All leading up to…a reminder that I have a collection of short fiction I just published.

That’s right. It’s a fucking commercial.

But it’s also a way of saying that if you are sick of hearing about this, if you are wondering why I won’t shut the fuck up about the damn thing, then again. Stop. You know where the unfollow button is. You know how to opt out of dealing with me. Because I don’t have time for outside negative bullshit right now, I’ve got enough of my own.

What I’m promoting is something I’ve done, on my own, on my own terms, because this is how I want it done. And if I really have an audience, really do have people who want to see what I have to say, what I can grow out of my compost, then this is the chance to find out.

It’s pay what you want. It’s free if that’s your sort of thing, but if you want to throw a few bucks at me, I’m not going to turn you down. It’s 7 stories, 6 of them are older works that have been out there, for free. #7 is something I’ve been holding onto that was meant to be in an anthology that unfortunately was cancelled for funding reasons. It’s one of my favorite things I’ve ever written.

It also contains a story one of my best friends says is her favorite thing I’ve ever written.

It also contains my mother’s favorite story I’ve written. It’s a different story from the other two. And makes me wonder a lot about my mother.

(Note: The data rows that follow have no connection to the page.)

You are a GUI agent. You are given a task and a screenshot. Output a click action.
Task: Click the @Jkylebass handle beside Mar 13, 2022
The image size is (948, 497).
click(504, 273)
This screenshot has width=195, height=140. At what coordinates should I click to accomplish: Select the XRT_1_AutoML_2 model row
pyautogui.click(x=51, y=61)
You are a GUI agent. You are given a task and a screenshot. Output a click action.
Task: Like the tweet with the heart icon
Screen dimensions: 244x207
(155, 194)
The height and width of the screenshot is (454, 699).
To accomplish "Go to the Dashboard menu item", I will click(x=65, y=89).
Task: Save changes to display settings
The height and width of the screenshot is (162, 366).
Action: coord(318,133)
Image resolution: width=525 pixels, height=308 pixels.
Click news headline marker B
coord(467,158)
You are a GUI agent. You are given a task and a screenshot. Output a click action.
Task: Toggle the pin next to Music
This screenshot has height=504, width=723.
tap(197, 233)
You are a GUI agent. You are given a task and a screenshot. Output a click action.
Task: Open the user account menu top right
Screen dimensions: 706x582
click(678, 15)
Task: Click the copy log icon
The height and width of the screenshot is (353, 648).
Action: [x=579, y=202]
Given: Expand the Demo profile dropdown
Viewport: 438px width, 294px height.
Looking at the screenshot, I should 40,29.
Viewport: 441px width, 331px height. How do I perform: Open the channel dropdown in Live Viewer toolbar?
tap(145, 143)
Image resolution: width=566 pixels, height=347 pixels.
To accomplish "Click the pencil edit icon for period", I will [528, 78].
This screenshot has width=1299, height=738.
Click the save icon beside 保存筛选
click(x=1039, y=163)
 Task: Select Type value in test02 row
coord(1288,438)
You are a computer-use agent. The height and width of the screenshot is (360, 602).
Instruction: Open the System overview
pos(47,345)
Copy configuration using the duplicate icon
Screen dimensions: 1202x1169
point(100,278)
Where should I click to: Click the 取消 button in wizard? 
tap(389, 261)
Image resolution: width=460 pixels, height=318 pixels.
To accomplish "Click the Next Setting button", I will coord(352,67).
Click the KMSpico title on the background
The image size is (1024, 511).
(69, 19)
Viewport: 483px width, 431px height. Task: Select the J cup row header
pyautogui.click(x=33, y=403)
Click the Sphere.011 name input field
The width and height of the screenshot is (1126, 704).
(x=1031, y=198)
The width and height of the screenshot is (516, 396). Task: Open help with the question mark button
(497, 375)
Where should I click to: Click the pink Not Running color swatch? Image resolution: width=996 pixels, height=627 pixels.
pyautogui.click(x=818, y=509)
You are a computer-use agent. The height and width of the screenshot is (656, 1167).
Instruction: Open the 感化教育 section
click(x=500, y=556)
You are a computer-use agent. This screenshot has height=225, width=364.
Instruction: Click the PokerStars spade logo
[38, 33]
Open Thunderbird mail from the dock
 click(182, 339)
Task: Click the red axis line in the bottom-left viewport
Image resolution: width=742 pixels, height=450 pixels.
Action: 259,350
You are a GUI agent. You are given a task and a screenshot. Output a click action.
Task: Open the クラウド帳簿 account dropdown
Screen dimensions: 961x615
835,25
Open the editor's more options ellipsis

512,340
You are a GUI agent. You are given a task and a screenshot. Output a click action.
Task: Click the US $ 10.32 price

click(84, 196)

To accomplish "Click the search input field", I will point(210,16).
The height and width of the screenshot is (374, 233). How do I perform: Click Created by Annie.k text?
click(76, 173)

The same site also has available for download a short chapbook of butt poems. Yes, you read that correctly. Butt poems. It’s terrible and I love it.

I’m a writer. I never stop being a writer. I don’t know how to stop being a writer and honestly sometimes it really fucking sucks. But if this is what I’m going to be, I’m going to be it loudly and aggressively and, maybe one day, without fear or remorse.